* Records from a data collection:
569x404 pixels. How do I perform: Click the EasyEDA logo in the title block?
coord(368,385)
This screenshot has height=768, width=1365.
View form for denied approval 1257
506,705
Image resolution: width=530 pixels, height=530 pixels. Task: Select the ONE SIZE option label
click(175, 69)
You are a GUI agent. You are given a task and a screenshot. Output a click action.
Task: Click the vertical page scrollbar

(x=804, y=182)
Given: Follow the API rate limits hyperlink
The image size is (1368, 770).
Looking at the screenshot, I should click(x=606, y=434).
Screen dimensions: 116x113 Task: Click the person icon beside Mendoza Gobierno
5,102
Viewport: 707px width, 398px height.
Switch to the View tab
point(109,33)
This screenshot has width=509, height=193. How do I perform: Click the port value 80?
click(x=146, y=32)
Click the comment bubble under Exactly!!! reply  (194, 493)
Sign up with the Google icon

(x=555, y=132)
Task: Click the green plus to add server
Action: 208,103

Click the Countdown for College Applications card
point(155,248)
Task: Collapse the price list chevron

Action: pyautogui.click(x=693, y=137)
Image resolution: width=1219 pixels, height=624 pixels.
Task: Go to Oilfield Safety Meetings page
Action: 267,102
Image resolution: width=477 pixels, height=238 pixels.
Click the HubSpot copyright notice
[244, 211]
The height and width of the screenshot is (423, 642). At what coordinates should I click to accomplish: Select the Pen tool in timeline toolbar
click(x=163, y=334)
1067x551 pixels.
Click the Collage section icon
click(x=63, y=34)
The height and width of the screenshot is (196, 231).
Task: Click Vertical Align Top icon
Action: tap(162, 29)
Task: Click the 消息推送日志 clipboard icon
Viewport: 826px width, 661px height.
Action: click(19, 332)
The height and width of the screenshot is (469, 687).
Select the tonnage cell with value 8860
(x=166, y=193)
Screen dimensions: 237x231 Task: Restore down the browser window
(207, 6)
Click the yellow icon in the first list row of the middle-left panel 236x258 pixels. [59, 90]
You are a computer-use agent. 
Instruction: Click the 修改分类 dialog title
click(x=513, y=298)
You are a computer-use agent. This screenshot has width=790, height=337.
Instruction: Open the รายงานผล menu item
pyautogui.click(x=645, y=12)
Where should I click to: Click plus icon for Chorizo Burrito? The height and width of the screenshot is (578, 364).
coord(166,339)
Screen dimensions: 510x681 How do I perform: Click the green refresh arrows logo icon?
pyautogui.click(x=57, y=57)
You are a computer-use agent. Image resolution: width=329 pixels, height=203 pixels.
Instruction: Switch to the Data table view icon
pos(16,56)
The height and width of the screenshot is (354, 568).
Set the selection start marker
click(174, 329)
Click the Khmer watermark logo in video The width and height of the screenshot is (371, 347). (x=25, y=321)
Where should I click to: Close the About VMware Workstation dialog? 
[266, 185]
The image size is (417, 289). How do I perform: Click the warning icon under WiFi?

* WHAT YOU SHOULD DO:
Of the lines above, retype only those from the line containing "Image resolution: width=530" through the line containing "Image resolution: width=477", including both, exactly.

* FINISHED TASK:
Image resolution: width=530 pixels, height=530 pixels. Task: Select the ONE SIZE option label
click(175, 69)
You are a GUI agent. You are given a task and a screenshot. Output a click action.
Task: Click the vertical page scrollbar

(x=804, y=182)
Given: Follow the API rate limits hyperlink
The image size is (1368, 770).
Looking at the screenshot, I should click(x=606, y=434).
Screen dimensions: 116x113 Task: Click the person icon beside Mendoza Gobierno
5,102
Viewport: 707px width, 398px height.
Switch to the View tab
point(109,33)
This screenshot has width=509, height=193. How do I perform: Click the port value 80?
click(x=146, y=32)
Click the comment bubble under Exactly!!! reply  (194, 493)
Sign up with the Google icon

(x=555, y=132)
Task: Click the green plus to add server
Action: 208,103

Click the Countdown for College Applications card
point(155,248)
Task: Collapse the price list chevron

Action: pyautogui.click(x=693, y=137)
Image resolution: width=1219 pixels, height=624 pixels.
Task: Go to Oilfield Safety Meetings page
Action: 267,102
Image resolution: width=477 pixels, height=238 pixels.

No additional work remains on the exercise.